Maintenant il faut évaluer, comme nous l’avons fait pour la terre, la compensation que la chaleur du soleil a faite à la perte de la chaleur propre de la lune, et aussi la compensation que la chaleur du globe terrestre a pu faire à la perte de cette même chaleur de la lune, et démontrer, comme nous l’avons avancé, qu’on doit ajouter 2 086 à la période de 14 323 ans, pendant laquelle elle aurait perdu sa chaleur propre jusqu’au point de la température actuelle de la terre, si rien n’eût compensé cette perte.

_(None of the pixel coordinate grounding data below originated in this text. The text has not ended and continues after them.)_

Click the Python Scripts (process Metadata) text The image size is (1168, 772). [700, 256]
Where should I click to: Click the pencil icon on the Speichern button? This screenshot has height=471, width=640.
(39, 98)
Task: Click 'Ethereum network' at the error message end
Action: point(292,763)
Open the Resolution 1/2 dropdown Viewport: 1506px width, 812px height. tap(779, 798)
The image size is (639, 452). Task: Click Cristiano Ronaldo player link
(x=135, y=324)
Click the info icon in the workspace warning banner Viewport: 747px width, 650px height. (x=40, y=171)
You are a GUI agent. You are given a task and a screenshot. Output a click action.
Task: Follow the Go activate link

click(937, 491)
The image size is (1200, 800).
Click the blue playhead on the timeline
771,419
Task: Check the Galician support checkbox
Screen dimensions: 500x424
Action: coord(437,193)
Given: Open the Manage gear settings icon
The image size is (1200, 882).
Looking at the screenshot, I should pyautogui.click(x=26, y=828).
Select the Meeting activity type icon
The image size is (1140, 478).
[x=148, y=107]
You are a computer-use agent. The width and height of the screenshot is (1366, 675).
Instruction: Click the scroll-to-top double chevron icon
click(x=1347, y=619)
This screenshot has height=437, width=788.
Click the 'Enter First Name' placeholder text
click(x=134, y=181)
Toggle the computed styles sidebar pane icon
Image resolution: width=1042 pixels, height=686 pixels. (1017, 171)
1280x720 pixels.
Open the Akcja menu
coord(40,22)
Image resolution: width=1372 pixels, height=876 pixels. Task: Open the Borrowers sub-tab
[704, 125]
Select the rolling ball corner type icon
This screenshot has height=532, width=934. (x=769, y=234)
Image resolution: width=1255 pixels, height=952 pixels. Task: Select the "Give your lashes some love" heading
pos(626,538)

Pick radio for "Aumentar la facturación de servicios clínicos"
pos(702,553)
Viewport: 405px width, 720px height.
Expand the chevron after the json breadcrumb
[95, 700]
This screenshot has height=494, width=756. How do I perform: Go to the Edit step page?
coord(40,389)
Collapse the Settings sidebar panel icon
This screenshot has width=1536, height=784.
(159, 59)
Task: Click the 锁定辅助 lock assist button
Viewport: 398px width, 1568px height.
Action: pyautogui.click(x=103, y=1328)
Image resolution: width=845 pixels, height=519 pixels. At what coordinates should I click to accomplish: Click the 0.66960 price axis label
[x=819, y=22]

En faisant donc sur la chaleur du soleil le même raisonnement pour la lune que nous avons fait pour la terre, on verra qu’au bout de 14 323 ans, la chaleur du soleil sur la lune n’était, que comme sur la terre, 1/50 de la chaleur propre de cette planète, parce que sa distance au soleil et celle de la terre au même astre sont à très peu près les mêmes : dès lors sa chaleur dans le temps de l’incandescence ayant été vingt-cinq fois plus grande, il s’ensuit que, tous les 533 ans, cette première chaleur a diminué de 1/25 ; en sorte qu’étant d’abord 25, elle n’était au bout de 14 323 ans que 25/25 ou 1. Or, la compensation que faisait la chaleur du soleil à la perte de la chaleur propre de la lune étant 1/50 au bout de 14 323 ans, et 1/12150 dans le temps de son incandescence, on aura, en ajoutant ces deux termes, 26/1250, lesquels, multipliés par 12 1/2, moitié de la somme de tous les termes, donnent 13/50 pour la compensation totale pendant cette première période de 14 323 ans. Et comme la perte de la chaleur propre est à la compensation en même raison que le temps de la période est au prolongement du refroidissement, on aura 25 : 13/50 : : 14 313 : 149 ans environ. D’où l’on voit que le prolongement du temps pour le refroidissement de la lune par la chaleur du soleil a été de 149 ans pendant cette première période de 14 323 ans, ce qui fait en tout 14 472 ans pour le temps du refroidissement, y compris le prolongement qu’a produit la chaleur du soleil.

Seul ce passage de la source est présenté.